Closed rouson closed 4 years ago
@gutmann I'm tagging you so you'll get updates on this issue. Notice that this issue occurs with all versions tested, including 6.4.0. Either the error creeped in after 6.3.0 or we luckily circumvented it or we had an undetected, silent failure.
@scrasmussen The send-get/alloc_comp_multidim_shape.F90 unit test provides a more comprehensive test of the feature required to close this issue.
Just an update on where I am, I think shape
isn't working because there's an issue with the array indexing, get_data
in mpi_caf.c
is probably fetching the wrong memory (seems to just be slightly off). With shape
and indexing in the following example, it worked with bar%x
but breaks with bar%x(:,:)[i]
. In the example I tried to show the three different behaviors I was getting, non-deterministic numbers returned from indexing, seg fault, and infinite printing; all which point to array indexing going out of bounds, probably off by one.
@vehre were you seeing any strange array indexing behavior with your fixes?
Anyway I'll work on the indexing but wanted to give an update because this bug might pop up in other issues.
OpenCoarrays Version: 3d485eafdeffe35e99717211feb0441ad033b312
Fortran Compiler: GCC with gcc-8-branch
version: 8.1.1 20180507
MPI library being used: MPICH 3.3b1
Compiled and ran the following program with
caf -g -O0 index-bug.F90 -o runMe.exe
cafrun -np 1 ./runMe.exe
program main
implicit none
type foo
integer, allocatable :: x(:,:)[:]
end type
integer, allocatable :: air(:,:)
type(foo) :: bar
logical :: infinite_print, seg_fault
allocate(bar%x(2,1)[*])
allocate(air(2,1))
if (this_image() == 1) then
bar%x(1,1)[1] = 4
bar%x(2,1)[1] = 7
end if
sync all
infinite_print = .FALSE. !.TRUE.
seg_fault = .FALSE. ! .TRUE.
if (infinite_print) then
print* , "==========="
print *,this_image(), "has", bar%x(:,:)[1]
else if (seg_fault) then
!! comment seg_fault to .TRUE., infitite_print to .FALSE. and uncomment to get seg fault
!! NEXT TWO LINES COMMENTED OUT TO GET INFINITE LOOP
! air = bar%x(:,:)[1]
! print *,this_image(), "has", bar%x(:,:)[1]

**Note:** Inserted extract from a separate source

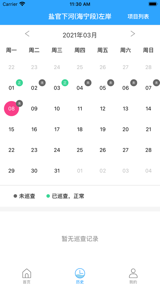Tap the 2021年03月 month title
Image resolution: width=160 pixels, height=285 pixels.
(x=80, y=35)
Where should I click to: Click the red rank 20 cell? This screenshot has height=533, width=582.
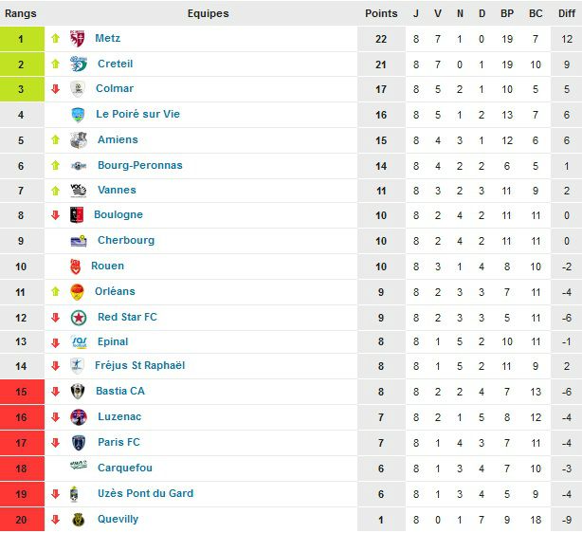coord(22,520)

else ! NON DETERMINISTIC VALUE IN bar%x(2,1)
air = bar%x(:,:)[1]
print *,this_image(), "has", air(1,1), air(2,1)
end if
end program
@scrasmussen are you building using OpenCoarrays from https://github.com/sourceryinstitute/OpenCoarrays/pull/528/commits/3d485eafdeffe35e99717211feb0441ad033b312 or from https://github.com/sourceryinstitute/OpenCoarrays/pull/531/commits/7d6d24ff30d0a3fa20ccc30e105865ca99d949dd ? Master will not work with GCC >= 8 (at least not until we merge Andre's PR, but we need to clean it up to work with GFortran 7.1 - 7.3 first.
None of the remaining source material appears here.